Work to be completed> Nothing but an exact reprint of the records is to be returned.

╭─ Data shown

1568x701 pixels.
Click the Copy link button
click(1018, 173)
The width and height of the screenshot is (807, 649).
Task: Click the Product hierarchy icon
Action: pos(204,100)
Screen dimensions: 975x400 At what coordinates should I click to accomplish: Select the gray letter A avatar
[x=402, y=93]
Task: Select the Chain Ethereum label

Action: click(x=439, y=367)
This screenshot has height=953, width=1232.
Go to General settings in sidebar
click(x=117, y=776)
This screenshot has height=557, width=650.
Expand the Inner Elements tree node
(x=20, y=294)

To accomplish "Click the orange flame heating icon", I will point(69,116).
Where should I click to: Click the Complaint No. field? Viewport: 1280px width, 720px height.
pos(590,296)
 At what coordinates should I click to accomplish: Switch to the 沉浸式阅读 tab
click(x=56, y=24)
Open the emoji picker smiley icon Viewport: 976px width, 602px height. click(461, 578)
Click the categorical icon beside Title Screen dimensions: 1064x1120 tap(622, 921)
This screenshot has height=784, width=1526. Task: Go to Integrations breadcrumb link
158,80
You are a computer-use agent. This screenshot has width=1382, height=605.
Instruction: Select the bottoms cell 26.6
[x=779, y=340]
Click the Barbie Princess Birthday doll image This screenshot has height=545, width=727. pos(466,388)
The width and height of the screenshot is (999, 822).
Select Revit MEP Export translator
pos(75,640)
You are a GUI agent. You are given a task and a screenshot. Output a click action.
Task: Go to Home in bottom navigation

╰─

Written response>
1568x701 pixels.
Click the Copy link button
click(1018, 173)
The width and height of the screenshot is (807, 649).
Task: Click the Product hierarchy icon
Action: pos(204,100)
Screen dimensions: 975x400 At what coordinates should I click to accomplish: Select the gray letter A avatar
[x=402, y=93]
Task: Select the Chain Ethereum label

Action: click(x=439, y=367)
This screenshot has height=953, width=1232.
Go to General settings in sidebar
click(x=117, y=776)
This screenshot has height=557, width=650.
Expand the Inner Elements tree node
(x=20, y=294)

To accomplish "Click the orange flame heating icon", I will point(69,116).
Where should I click to: Click the Complaint No. field? Viewport: 1280px width, 720px height.
pos(590,296)
 At what coordinates should I click to accomplish: Switch to the 沉浸式阅读 tab
click(x=56, y=24)
Open the emoji picker smiley icon Viewport: 976px width, 602px height. click(461, 578)
Click the categorical icon beside Title Screen dimensions: 1064x1120 tap(622, 921)
This screenshot has height=784, width=1526. Task: Go to Integrations breadcrumb link
158,80
You are a computer-use agent. This screenshot has width=1382, height=605.
Instruction: Select the bottoms cell 26.6
[x=779, y=340]
Click the Barbie Princess Birthday doll image This screenshot has height=545, width=727. pos(466,388)
The width and height of the screenshot is (999, 822).
Select Revit MEP Export translator
pos(75,640)
You are a GUI agent. You are given a task and a screenshot. Output a click action.
Task: Go to Home in bottom navigation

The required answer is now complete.